As such the area would once again have been highly contested as Ergyng's fortunes changed for the worse. It is very likely that Saint Brioc would have been active in the cantref during the fifth century, as the later Hundred of St Briavels, St Briavels parish and St Briavels Castle are all named for the saint.

=== As part of Gwent and Glamorgan ===
Although historical records of Ergyng and its cantrefi remain scarce, Cantref Coch would be better recorded in Medieval Welsh literature, as well as by later Cambro-Norman writers and British antiquarians.

In the sixteenth century Humphrey Llwyd names Cantref Coch as the "seventh cantref of the Kingdom of Glamorgan, now in Gloucestshire, and is called the Forest of Dean". Other writers such as Richard Blome describe it as one of the three cantrefs of the Kingdom of Gwent, "the Cantref Coch, now in Gloucestershire and called the Forest of Dean".
Mark Willett described the cantref as one of four that comprised Gwent.

Iolo Morganwg called Cantref Coch the third part of the kingdom of Iestyn ap Gwrgant, separating it from both Gwent and Morgannwg proper (Glywysing).
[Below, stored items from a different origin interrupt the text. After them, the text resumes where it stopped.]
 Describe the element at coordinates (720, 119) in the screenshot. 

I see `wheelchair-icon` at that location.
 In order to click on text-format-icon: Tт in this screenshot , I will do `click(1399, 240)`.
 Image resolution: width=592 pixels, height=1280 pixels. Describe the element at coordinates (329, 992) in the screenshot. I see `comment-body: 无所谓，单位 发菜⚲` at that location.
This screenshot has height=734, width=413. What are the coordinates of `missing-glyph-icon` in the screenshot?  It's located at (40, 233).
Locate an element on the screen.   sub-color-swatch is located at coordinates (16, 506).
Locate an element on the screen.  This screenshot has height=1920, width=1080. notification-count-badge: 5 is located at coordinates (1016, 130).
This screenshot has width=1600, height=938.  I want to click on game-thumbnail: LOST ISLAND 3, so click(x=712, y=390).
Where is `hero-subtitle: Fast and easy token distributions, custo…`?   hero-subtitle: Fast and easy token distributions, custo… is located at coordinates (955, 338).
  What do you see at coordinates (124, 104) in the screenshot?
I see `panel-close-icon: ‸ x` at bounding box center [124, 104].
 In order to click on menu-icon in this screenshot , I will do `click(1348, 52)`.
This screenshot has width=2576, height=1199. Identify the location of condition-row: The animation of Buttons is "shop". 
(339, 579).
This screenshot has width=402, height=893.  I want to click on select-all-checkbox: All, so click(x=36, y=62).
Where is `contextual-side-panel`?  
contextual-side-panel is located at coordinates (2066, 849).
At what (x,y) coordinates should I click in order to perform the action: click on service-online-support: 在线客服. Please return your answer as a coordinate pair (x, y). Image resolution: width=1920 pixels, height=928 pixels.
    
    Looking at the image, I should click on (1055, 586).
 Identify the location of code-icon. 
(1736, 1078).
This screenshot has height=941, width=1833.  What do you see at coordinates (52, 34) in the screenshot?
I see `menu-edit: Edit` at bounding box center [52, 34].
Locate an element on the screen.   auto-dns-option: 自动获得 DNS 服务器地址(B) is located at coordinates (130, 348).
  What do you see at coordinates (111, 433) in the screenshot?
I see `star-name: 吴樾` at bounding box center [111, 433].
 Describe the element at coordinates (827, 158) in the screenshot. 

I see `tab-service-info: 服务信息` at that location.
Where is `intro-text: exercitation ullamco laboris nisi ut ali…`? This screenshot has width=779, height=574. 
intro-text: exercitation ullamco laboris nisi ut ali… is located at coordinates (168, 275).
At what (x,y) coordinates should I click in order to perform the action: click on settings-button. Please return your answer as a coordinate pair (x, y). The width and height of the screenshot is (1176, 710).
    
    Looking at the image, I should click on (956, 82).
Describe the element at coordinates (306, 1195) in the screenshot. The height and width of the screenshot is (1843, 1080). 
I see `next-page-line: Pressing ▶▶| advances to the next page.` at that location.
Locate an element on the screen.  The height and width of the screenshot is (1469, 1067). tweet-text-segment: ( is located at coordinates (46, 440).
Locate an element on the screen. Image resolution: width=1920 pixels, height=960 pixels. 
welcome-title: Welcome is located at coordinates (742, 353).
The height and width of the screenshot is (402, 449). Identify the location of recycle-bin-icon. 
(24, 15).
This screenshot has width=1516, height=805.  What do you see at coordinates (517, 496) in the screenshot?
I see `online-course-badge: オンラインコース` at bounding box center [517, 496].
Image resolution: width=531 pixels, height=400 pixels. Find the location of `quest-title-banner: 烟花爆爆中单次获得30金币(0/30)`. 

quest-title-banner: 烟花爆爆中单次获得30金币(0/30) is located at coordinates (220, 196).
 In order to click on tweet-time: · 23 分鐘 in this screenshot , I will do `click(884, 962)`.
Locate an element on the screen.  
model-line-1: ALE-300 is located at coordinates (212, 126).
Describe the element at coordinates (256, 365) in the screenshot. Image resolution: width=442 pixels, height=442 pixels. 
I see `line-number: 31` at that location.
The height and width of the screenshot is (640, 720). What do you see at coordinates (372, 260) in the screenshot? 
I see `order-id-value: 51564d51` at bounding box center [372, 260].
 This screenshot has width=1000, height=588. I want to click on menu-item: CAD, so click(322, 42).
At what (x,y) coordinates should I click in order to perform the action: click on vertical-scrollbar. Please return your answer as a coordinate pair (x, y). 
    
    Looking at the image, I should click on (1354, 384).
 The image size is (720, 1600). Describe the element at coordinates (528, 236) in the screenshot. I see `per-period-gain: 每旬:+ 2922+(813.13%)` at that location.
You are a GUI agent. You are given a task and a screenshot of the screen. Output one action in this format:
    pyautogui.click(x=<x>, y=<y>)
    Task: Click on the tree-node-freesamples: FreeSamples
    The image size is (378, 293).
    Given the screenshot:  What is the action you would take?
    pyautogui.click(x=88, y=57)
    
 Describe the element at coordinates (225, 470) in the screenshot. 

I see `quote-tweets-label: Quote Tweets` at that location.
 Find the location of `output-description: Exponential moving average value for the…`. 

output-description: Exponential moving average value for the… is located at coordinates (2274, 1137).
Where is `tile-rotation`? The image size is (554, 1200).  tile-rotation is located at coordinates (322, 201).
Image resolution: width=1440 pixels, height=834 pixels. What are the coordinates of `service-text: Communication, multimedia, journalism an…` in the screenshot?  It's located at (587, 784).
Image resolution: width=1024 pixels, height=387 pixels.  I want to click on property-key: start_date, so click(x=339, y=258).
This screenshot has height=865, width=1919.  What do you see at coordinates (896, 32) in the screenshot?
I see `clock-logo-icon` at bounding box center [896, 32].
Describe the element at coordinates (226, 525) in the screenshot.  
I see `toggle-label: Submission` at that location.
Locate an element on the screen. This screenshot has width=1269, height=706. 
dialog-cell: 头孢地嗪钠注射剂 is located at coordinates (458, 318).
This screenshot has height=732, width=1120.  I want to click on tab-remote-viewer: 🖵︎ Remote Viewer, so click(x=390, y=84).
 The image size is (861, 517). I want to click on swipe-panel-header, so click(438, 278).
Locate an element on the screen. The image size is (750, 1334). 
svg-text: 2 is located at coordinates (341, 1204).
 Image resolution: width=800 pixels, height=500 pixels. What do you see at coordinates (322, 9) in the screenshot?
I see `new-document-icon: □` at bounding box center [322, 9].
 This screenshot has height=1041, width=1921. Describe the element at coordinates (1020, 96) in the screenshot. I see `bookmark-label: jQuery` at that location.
Iolo gives a fuller description of the Cantref's extent under Iestyn, stating that it stretched "from the Wye and Severn, up to the bridge at Gloucester, and from there to Hereford", making the Cantref much larger than any of the English hundreds or the area now considered the Forest of Dean.

Iolo states that the land was acquired through Iestyn's second wife Angharad, the daughter of "Elystan Glodrydd" whom Iolo describes as "king of the Cantref Coch." This lineage is not supported by the more established Welsh genealogies, none of which mention the marriage. It may be that Iolo made use of Elystan as he was in fact, "king of the Rhwng Gwy a Hafren" (the land between the Wye and the Severn). However, the areas commonly referred to as Rhwng Gwy a Hafren was located further north in Powys, rather than in the locality of the Cantref Coch.

=== Later history ===
According to William of Malmesbury, Æthelstan met with a number of Welsh kings in Hereford in 926, and the border between the Kingdom of Gwent and the Kingdom of England was agreed at the Wye, removing Cantref Coch from Gwent's historic boundaries. However, Edward Stradling recorded that in the time of Edward the Confessor (1042-1066), Griffith the fourth son of Iestyn ap Gwrgant became Lord of Caerleon, and that his Lordship comprised the cantrefi of Gwynllwg, Gwent isa and Cantref Coch.

It also appears that some of the ancient links between the area and Gwent continued well into the Norman period. Secular and ecclesiastic holdings would continue to be transferred between local leaders and the Lordship of Caerleon or other institutions in Gwent. As late as 1244, the Lord of the Bledisloe hundred confirmed an ancient claim by Llanthony Priory that its tenants in the manor of Alvington were exempt from suit to the hundred.